* Task
In the records below, find the line with "Instruction: Activate the Text tool" and the line with "Task: Create new function icon in toolbar". Print both exactly, along with every line between them, and no other line.

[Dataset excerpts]

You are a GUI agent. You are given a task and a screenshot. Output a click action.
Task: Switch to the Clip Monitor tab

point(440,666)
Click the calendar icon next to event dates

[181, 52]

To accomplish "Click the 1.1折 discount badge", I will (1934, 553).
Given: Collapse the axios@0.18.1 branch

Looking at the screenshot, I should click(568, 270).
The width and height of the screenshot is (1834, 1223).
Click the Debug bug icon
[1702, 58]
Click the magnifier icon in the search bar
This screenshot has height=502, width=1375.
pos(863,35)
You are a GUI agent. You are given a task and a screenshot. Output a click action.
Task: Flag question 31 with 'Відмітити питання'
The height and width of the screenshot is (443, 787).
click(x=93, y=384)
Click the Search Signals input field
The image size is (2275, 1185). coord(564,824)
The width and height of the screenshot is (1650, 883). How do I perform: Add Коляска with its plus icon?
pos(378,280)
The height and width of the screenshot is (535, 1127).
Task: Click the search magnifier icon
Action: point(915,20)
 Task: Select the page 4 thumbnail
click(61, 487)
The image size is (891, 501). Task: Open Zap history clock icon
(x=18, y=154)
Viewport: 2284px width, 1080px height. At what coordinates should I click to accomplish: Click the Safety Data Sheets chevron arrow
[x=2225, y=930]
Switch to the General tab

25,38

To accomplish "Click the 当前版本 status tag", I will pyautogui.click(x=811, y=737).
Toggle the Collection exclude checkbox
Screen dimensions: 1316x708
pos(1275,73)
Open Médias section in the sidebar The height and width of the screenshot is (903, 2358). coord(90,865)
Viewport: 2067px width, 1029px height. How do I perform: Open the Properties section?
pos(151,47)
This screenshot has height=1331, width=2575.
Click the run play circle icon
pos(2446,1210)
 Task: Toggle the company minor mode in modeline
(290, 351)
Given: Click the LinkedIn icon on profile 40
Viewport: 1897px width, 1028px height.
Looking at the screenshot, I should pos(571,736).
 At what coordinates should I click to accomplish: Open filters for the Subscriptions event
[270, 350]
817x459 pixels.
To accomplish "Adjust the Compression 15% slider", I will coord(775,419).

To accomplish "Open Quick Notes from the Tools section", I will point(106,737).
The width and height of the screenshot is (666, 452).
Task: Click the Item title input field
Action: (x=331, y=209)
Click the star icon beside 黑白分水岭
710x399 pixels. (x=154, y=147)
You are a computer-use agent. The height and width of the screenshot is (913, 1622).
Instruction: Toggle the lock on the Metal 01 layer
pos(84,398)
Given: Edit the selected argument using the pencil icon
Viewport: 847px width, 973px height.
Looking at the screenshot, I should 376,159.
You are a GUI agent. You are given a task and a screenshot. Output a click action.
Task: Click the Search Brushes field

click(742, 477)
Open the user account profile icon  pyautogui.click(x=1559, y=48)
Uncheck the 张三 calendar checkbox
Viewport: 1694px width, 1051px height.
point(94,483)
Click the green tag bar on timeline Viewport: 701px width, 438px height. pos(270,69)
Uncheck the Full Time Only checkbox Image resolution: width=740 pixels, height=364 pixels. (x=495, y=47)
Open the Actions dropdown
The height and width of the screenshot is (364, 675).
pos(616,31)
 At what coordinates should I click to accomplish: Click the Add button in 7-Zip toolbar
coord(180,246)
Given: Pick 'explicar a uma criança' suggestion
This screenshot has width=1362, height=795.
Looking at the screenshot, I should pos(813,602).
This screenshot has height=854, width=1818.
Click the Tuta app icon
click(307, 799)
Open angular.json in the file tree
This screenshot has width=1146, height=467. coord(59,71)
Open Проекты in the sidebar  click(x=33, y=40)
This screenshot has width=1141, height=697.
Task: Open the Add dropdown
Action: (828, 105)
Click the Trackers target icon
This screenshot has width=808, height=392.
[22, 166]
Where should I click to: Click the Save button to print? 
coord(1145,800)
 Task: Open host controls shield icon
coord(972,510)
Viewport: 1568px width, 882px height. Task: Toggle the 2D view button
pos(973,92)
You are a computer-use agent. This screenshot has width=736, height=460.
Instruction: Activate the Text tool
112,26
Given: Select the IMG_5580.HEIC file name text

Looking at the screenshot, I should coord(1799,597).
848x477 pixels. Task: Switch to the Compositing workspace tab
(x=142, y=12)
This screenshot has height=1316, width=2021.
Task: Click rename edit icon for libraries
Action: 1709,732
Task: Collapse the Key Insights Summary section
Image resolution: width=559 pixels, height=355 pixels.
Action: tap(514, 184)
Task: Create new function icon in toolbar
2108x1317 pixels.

* Solution for this exercise
Instruction: Activate the Text tool
112,26
Given: Select the IMG_5580.HEIC file name text

Looking at the screenshot, I should coord(1799,597).
848x477 pixels. Task: Switch to the Compositing workspace tab
(x=142, y=12)
This screenshot has height=1316, width=2021.
Task: Click rename edit icon for libraries
Action: 1709,732
Task: Collapse the Key Insights Summary section
Image resolution: width=559 pixels, height=355 pixels.
Action: tap(514, 184)
Task: Create new function icon in toolbar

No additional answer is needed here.